Problems to work on —
1. Answer these from the running thread:
(a) Over how long did the poster improve from 18:15 to 17:40?
(b) What weekly mileage range does one reply say to keep training in?
(c) Below what mile time does one reply say you must drop once in the sub 16:00 range?
2. Translate this sentence from the running thread into Spanish: "Keep training in the 35 to 45 M/wk range and you'll get faster."
3. Carry the running thread on from its last line.

Passage —
········

I've improved from 18:15 to 17:40 over the past 3 months. Doing consistent 30-35 mpw the whole time with 2 workouts.
I got back into running last Octber and got to 18:15 after a couple of months.
I've improved from 18:15 to 17:40 over the past 3 months. Doing consistent 30-35 mpw the whole time with 2 workouts.
I got back into running last Octber and got to 18:15 after a couple of months.
Less than 14 seconds per mile or 3.5 seconds per lap if you go down to your local track.
It depends on your background and personal info. If you are a high school boy it might be easy to do in a year. If you are an adult it would be easy if you work up to 70mpw
Everyone has a different ceiling. That said if you went from 18:15 to 17:40 off of modest mileage in 3 months it's unlikely you have topped out. Keep training in the 35 to 45 M/wk range and you'll get faster. Sub 17:00 is a reasonable goal
Most HS/ college age males with reasonable talent don't need to bump their mileage above 50/wk until they get in the sub 16:00 range.
After that, you have to start dropping your mile time below 4:30 and/or significantly increasing your mileage to keep cutting time. Good luck-
It's about 4%...

········

Available data —
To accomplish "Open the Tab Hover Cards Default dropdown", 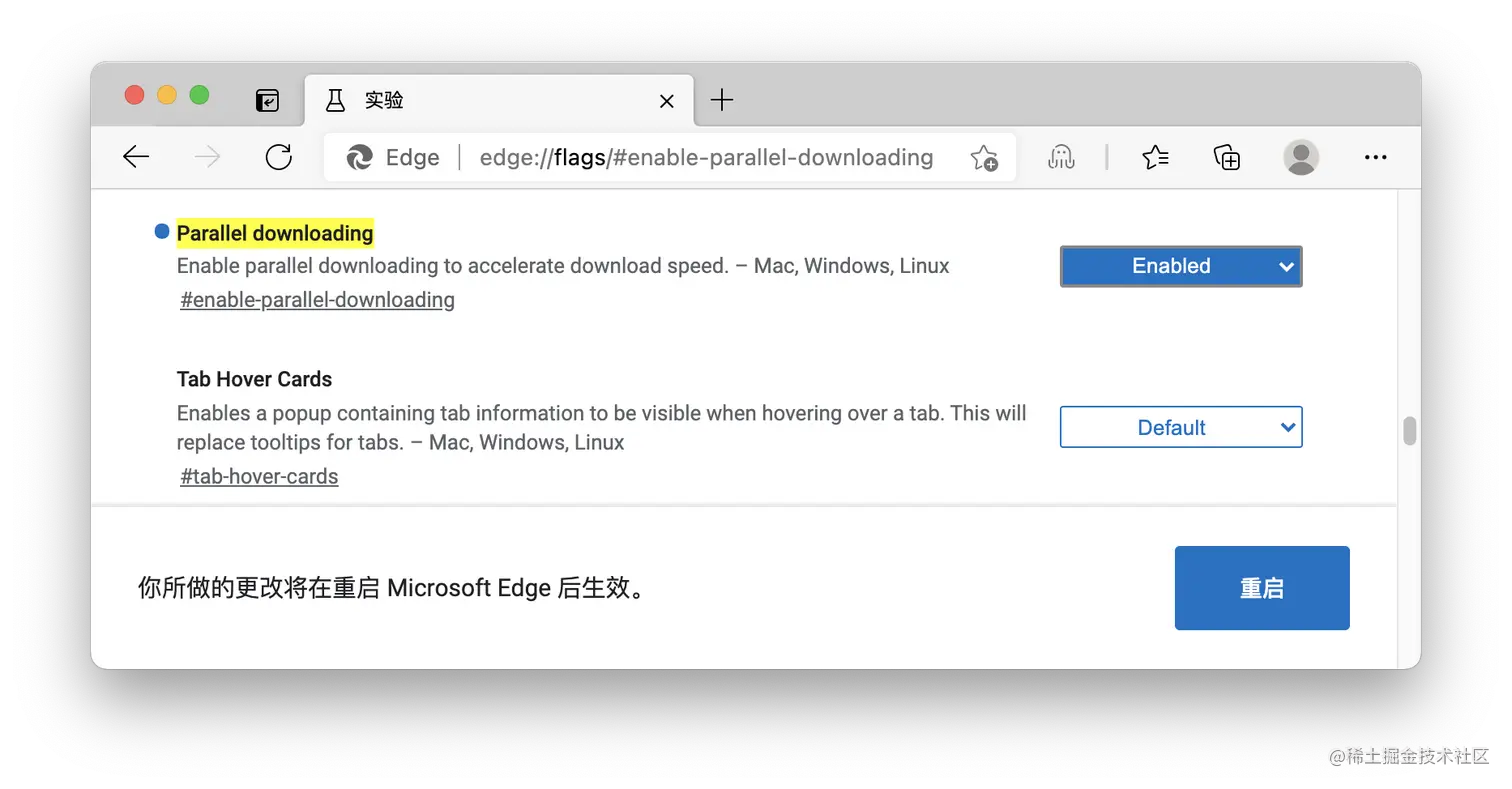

········

Task-by-task answers —
1.
(a) 3 months
(b) 35 to 45 miles per week
(c) 4:30

2. Sigue entrenando en el rango de 35 a 45 millas por semana y serás más rápido.

3.
when I was in high school, I'll tell you what held me back, and how I held myself back, from breaking 17:00 -
1. life outside of running in disarray
2. poor, inconsistent, or insufficient sleep
3. junk food diet for more than 50% of my calories
4. never socializing and instead spending 4 hours a day sitting playing MMO whenever I could
5. never questioning my training... i.e., to me, easy moderate length to long runs felt as if I had to run them at a 7:00 pace or faster, even though I probably shouldn't have gone near or under 7:00
6. Bad coaching- two years of my high school, the coaching torch was passed off to a lazy AAU recruiter and personal coach who would prioritize those clients over my school's small student body, and another year, stand-in and assistant coaching duties were passed off to a teacher who really had no experience in cross country and was too fat to come close to keeping up, but he at least tried to coach us well, using his bike to keep up. Private college prep program problems, I guess?
7. injuries, excuses - during the years of bad coaching, as well as all of my other bad diet and lifestyle habits, I got stress reactions and ITB fasciitis. I could have avoided this stuff by gaining more knowledge and better recovery.
I now know I have a propensity to get stress reactions, but didn't back then. I now know that my calcium intake sometimes flags, which I most recently experienced in my 20s when I had basically hand arthritis which went away within 2 weeks.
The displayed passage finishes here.